James Franco has offered possible explanations for fellow actor Shia LaBeouf's recent string of "erratic" behavior.
"This behavior could be a sign of many things, from a nervous breakdown to mere youthful recklessness," Franco wrote in a New York Times Op-Ed piece Thursday.
But Franco also suggested that perhaps LaBeouf's actions "are intended as a piece of performance art." Granting that his own suggestion may have "pretentious or just plain ridiculous overtones," Franco went on to analyze why it might be true.
Franco, 35, acknowledged LaBeouf's penchant for plagiarism and lengthy, repeated apologies, as well as his appearances at a movie premiere and an art installation with a paper bag on his head bearing the phrase "I am not famous anymore."

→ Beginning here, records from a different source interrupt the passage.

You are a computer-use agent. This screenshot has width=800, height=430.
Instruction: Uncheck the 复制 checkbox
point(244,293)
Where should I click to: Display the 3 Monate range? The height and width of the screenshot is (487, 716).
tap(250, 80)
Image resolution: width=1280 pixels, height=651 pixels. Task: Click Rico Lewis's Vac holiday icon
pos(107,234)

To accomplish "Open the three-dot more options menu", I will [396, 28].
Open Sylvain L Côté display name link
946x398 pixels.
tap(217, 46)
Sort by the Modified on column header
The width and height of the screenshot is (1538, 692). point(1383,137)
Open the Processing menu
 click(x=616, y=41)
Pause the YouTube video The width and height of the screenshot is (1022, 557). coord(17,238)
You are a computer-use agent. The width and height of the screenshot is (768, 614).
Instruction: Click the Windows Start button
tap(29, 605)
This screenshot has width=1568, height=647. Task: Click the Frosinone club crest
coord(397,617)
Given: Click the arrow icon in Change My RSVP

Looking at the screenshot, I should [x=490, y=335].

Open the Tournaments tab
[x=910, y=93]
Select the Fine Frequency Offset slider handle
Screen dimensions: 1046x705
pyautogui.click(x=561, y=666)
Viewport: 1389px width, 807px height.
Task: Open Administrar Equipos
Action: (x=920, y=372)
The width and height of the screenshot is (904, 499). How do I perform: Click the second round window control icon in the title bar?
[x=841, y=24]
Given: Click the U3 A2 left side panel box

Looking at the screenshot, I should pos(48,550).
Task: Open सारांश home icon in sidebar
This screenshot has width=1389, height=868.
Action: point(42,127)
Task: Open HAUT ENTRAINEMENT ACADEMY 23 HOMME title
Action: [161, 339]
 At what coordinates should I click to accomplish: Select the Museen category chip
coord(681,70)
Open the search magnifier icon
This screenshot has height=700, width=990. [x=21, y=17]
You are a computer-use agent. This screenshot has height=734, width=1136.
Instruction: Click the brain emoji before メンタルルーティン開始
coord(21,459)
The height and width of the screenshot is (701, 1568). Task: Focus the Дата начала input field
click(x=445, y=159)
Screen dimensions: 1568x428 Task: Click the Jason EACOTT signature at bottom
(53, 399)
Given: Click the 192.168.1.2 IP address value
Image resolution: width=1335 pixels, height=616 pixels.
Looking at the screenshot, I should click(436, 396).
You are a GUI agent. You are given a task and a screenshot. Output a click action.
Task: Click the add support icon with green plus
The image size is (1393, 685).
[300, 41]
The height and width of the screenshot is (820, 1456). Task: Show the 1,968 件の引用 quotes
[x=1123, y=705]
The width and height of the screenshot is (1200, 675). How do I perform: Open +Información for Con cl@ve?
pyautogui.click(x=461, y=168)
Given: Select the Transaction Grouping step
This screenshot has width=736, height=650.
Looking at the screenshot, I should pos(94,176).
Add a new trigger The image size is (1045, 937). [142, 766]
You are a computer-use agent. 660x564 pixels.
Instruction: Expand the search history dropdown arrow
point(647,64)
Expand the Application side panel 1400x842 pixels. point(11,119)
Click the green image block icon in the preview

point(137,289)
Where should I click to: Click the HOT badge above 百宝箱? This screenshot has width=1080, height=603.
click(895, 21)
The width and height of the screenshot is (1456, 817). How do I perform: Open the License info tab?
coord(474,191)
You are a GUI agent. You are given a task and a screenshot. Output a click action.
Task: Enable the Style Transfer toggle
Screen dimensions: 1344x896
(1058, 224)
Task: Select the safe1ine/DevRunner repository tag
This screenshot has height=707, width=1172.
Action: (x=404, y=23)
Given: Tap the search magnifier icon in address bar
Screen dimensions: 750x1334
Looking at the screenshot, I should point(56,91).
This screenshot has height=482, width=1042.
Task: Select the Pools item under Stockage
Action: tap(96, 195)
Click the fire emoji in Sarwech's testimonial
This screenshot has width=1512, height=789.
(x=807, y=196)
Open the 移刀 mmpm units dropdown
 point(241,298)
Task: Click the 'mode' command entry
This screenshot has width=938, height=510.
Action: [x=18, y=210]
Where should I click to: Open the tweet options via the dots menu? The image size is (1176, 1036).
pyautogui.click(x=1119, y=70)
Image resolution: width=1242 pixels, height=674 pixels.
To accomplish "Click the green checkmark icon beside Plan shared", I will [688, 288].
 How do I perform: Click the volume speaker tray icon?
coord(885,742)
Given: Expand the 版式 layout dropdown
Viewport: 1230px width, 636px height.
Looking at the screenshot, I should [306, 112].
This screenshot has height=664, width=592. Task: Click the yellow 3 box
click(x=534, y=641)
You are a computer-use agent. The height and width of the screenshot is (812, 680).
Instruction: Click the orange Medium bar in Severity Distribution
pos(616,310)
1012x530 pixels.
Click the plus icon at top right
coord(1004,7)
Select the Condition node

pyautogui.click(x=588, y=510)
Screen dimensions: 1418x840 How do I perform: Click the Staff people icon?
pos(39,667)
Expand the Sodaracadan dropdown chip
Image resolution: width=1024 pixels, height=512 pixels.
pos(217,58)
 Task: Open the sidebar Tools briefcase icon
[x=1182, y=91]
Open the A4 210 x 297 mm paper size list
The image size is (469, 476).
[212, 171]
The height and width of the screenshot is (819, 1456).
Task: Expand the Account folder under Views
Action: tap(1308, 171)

Noting that while actors such as Marlon Brando, Joaquin Phoenix and himself have exhibited "rebellion against an industry that practically forces an actor to identify with his persona," Franco nonetheless hoped that if the 27-year-old LaBeouf's actions are of conscious design "that he is careful not to use up all the good will he has gained as an actor in order to show us that he is an artist."
LaBeouf's representative had no comment. Zach Braff, Franco's co-star in "Oz the Great and Powerful," tweeted Thursday that, "James' well-written and thoughtful op-ed leaves out one other viable possible scenario: That Mr. LaBeouf is quite simply a [expletive]."